It's quite a simple book (Shhh, Little Mouse) and I read it to her twice.

Then she wanted it read again, so I said `well, why don't you read it to me?' and she did. Almost word for word. From memory.

I KNOW she is very bright and I KNOW that GATCA has told me that she is probably gifted and can have testing in 18 months when she is nearly four, but I don't know what to do from here.

They advised me to do things with her that she can handle - not necessarily things that are `age appropriate'. I said I didn't want to push her, but they also said we had to be careful not to hold her back because boredom is a killer for gifted kids.

But she's not even 2.5 years old. How do I know what she can manage and what she can't? Her memory is absolutely remarkable, so I guess I start with some memory games? She can read a little bit - just individual letters etc. She knows that her name starts with `P' and whenever she sees one she points it out, etc. I KNOW she is getting bored and I'm at a loss at the moment to think of new things to entertain her with.

What we do daily is normal kid stuff. We read HEAPS of books, we draw, we play with Playdoh, we do puzzles, we count, we sing, we dance. We cuddle, we go to parks, we go for walks, she plays with her little brother. We cook together and she is also starting make-believe on her own (going to the shops for groceries, baking food for me etc etc).

Her little brain is just surging forward, the things she is coming out with are constantly amazing me, as are her exploding vocabulary and sentence structures.

I have been invited by GATCA to a gifted children's playgroup that will start next year, so that's great. But what did you guys who had very VERY verbally advanced children do with your little ones? I just need some ideas.

Also - I want to stress that I'm not getting anxious about this. She will develop at her own pace and I've always let her do that. I just want to make sure that I am providing her what she needs.

share a book
21-12-2010, 22:48
It sounds like you are very in touch with her and are doing things at her pace. That's fantastic! One suggestion would be to find something she has an interest in and explore that with her, as much as she wants to explore it. My little girl's daycare mum has 2 gifted children, one's at university and the other is in primary school still. She also has another child who just finished Year 12 and got top marks for every single subject and did things like physics and the other harder subjects, but not gifted. With all her children, she followed their cues with everything, but particularly with her 2 gifted children she has gone above and beyond and taken them on journeys they wanted to go on to explore their fascinations, and she is now reaping the rewards with this. They have not been pushed into anything they didn't want to do, but they have also never been bored.

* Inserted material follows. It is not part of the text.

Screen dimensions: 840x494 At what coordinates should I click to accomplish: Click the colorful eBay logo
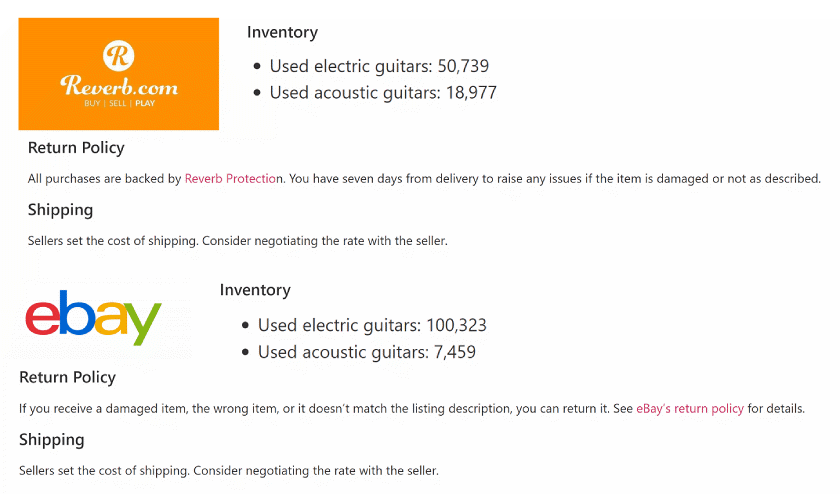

They have tried to stay away from things they are likely to learn at school, or do more than simply touch on in the classroom, so they weren't doing it at home then re-doing it at school.

I say just follow her interests, do things at her pace, ignore the age on things.

mummajugs
21-12-2010, 22:51
im interested in hearing some opinions too.

My DD is 2 and a half and whilst i dont think she is 'gifted' she is just very intelligent when it come to memory and speech. She totally blows me away with the things she knows and says.

BabelFish
21-12-2010, 22:54
Well I rang my Mum who used to work for the gifted children's association here, many years ago. She is a teacher and has a special interest in gifted children. All three of us (my two brothers and myself) were in gifted programmes all the way through school, so she knows what she is doing. We've chatted a few times about it, obviously, but lately DD is going through a real mental leap so I wanted some more specific advice from Mum.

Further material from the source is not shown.